26 de enero de 2014 / 03:41 p.m.

Monterrey.- Es como una torre de babel.... En un mismo lugar se hablan varias lenguas... Se entrelazan diversas culturas... Y bajo un mismo techo 50 miembros de comunidades indígenas radicados en Monterrey tratan de sacar adelante a sus familias con lo que sus manos, su talento o su sazón pueden hacer.

Delia Torres de la Cruz es indígena huichol. Con admirable paciencia inserta piezas de chaquira para armar una obra de arte que, después de dos horas de extenuante trabajo, quizá pueda vender en 50 pesos. A sus pies, su hija Amelia, de 4 años, comienza a practicar el oficio cuyos secretos han sido aprendidos de generacion en generacion.

Bajo el amparo de varias organizaciones, entre ellas Fundacion Multimedios, cada fin de semana, 50 comerciantes de las etnias mixtecas, otomíes, mijes, nahuas y huicholes ofrecen artesanías y productos gastronomicos en el centro comercial Huajuquito, junto a Los Cavazos, en Santiago, Nuevo Leon.

Collares elaborados con granos de café, frijol o cáscara de cocos, anillos y brazaletes bordados artística y pacientemente con chaquira; tortilleros tejidos a mano; juguetes articulados tallados en madera son, entre otros productos artesanales que pueden ser adquiridos en este mercado cien por ciento mexicano.
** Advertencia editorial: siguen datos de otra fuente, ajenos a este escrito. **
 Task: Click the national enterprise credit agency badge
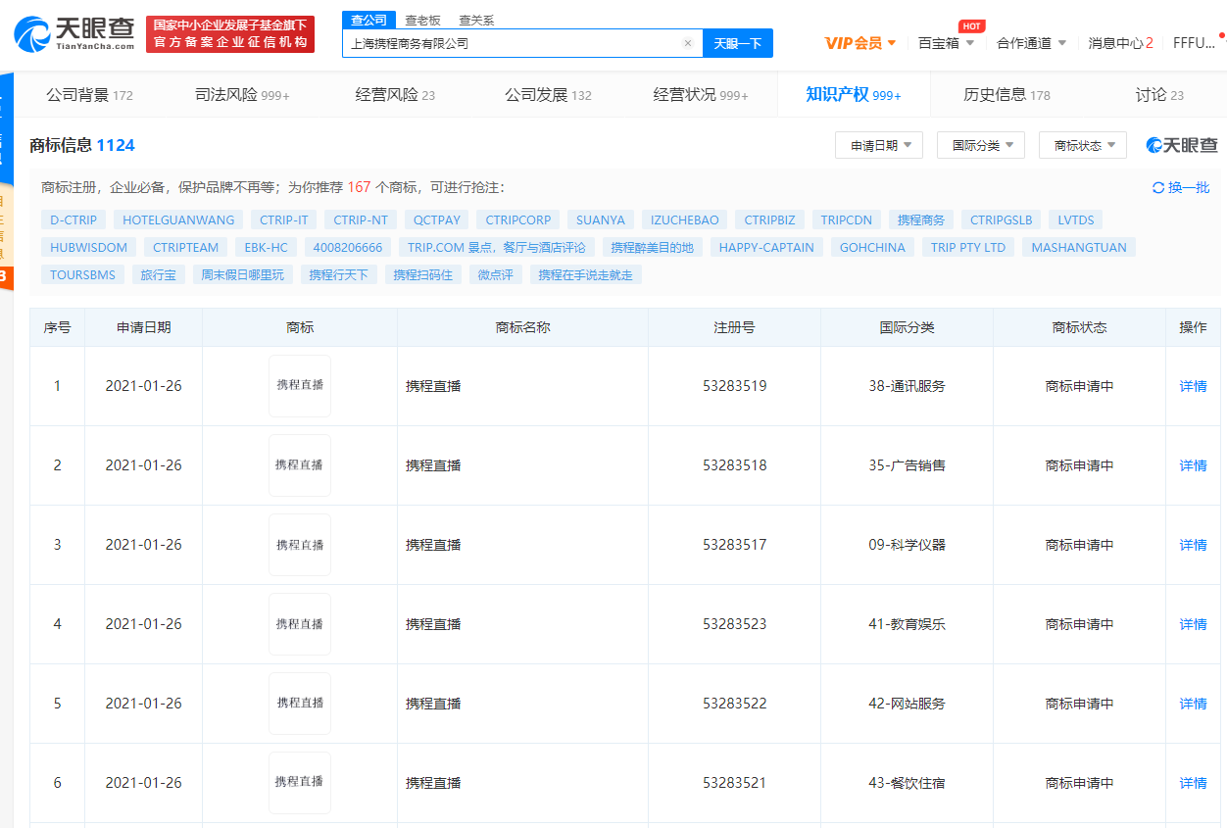click(230, 33)
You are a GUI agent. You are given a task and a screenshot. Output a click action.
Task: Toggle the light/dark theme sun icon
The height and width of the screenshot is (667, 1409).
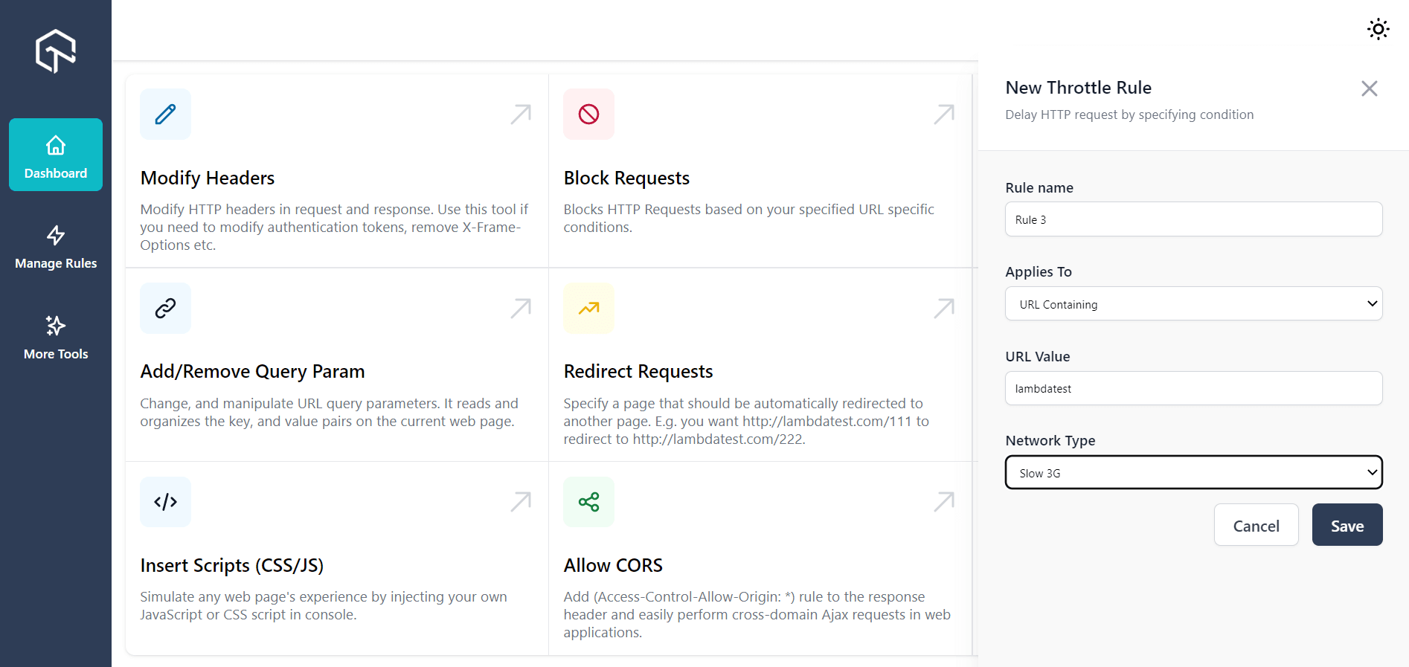pyautogui.click(x=1378, y=29)
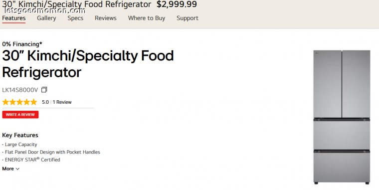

Para apoyar a las comunidades indígenas que han sentado su residencia en Monterrey, fue creado el movimiento Troya, una alianza de Cáritas de Monterrey, Fundacion Multimedios y Fundacion Nueva Castilla , Miguel Quezada Rodríguez, presidente de este último organismo, explicó en qué consiste el proyecto.

Sábados y domingos, los comerciantes ofrecen su talento convertido en canastas, tortilleros, instrumentos musicales y hasta maletines para computadoras tejidos a mano.

Pero no todo ha sido malo para los indígenas en Monterrey; Reyna Ramirez es otomí y José Alonso es Mije, cada quien habla su lengua, pero en cuestiones de amores se hicieron entender y ahora son marido y mujer.

A contracorriente, Dulce Vega Pavón, mixteca procedente de Oaxaca, ha luchado contra la discriminacion que constantemente acecha a los indígenas. Está a punto de terminar su carrera de educadora y en su idioma envía un mensaje a los regiomontanos.

Luchan ellos por sus culturas, defienden sus tradiciones y pelean una lucha pacífica en la que todo lo que buscan es una honesta forma de sostener a sus familia.